Tras un año y medio de gestión, el gobierno de Daniel Noboa deja un país marcado por la incertidumbre. Aunque su liderazgo joven y enérgico ha captado el imaginario de una ciudadanía cansada de la violencia, su estilo político ha privilegiado la imagen sobre la deliberación, el anuncio sobre la reforma estructural. Lo que parece eficiencia puede ser, en realidad, una erosión de los mecanismos democráticos.
La narrativa dominante de su gobierno ha sido la del “conflicto armado interno”, que ha justificado medidas extraordinarias en nombre de la seguridad. Este relato de guerra ha desplazado el debate democrático: se impone el orden por sobre el diálogo, y se convierte en sospechosa toda crítica. Así, se normaliza una cultura política que acepta la excepción como regla, debilitando la institucionalidad y reduciendo la ciudadanía a espectadores.
La reconfiguración del poder que vive Ecuador no se limita al mapa electoral: también transforma la forma en que entendemos la democracia. Si gobernar se vuelve sinónimo de imponer, y el control sustituye al consenso, corremos el riesgo de dejar atrás los principios que sustentan nuestra convivencia política. El legado de Noboa, aún en construcción, dependerá de su capacidad de fortalecer las instituciones, no de evadirlas.

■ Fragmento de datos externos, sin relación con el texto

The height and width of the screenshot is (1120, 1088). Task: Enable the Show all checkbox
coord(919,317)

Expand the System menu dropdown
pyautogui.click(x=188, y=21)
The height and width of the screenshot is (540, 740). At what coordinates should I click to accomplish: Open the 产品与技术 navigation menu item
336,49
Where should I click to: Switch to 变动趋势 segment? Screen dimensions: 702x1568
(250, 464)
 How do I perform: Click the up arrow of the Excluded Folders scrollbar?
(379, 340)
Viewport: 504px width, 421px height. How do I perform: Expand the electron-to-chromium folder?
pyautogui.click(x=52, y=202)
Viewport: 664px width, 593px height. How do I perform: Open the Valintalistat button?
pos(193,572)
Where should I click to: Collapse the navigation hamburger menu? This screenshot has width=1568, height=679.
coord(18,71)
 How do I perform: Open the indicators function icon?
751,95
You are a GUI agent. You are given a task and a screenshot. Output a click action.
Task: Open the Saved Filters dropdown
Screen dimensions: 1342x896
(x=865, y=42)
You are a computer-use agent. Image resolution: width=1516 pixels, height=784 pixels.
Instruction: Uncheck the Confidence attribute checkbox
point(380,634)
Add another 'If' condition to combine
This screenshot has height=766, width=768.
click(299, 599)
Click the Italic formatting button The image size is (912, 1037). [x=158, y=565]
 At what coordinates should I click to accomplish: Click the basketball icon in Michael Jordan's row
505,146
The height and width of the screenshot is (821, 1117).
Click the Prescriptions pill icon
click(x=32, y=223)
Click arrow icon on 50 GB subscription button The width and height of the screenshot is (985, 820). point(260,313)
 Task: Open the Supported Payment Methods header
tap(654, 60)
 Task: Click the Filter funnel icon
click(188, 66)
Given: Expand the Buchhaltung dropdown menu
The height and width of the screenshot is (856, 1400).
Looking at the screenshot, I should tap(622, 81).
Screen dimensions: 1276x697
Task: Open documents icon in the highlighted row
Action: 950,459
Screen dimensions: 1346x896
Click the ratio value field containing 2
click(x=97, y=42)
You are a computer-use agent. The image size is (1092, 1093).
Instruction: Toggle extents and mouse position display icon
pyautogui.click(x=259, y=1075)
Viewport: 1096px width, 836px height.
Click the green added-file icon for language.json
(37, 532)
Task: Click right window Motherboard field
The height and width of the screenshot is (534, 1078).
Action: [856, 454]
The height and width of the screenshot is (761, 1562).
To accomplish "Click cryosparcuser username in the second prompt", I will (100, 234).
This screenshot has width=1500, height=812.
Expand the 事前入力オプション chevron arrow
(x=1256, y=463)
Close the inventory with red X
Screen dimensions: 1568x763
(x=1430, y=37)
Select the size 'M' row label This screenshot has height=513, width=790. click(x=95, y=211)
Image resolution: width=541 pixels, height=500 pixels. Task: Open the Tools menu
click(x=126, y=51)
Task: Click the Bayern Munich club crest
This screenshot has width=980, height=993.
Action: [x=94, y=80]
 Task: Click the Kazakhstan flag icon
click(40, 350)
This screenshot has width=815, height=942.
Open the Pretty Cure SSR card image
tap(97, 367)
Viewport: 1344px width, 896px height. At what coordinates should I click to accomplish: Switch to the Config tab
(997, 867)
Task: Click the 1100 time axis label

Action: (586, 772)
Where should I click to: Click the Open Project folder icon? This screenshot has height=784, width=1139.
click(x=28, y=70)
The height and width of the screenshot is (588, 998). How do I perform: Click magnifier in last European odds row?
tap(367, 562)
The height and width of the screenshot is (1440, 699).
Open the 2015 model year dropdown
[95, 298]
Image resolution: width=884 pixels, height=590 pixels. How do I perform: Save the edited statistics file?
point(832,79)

Este es un tiempo que exige civismo crítico. Más que reclamar resultados inmediatos, la ciudadanía debe comprometerse con la defensa de las reglas del juego democrático. La eficacia sin legitimidad es solo poder, y el miedo nunca debe ser excusa para renunciar a nuestros derechos. La democracia no puede construirse con relatos de guerra: necesita relatos de país.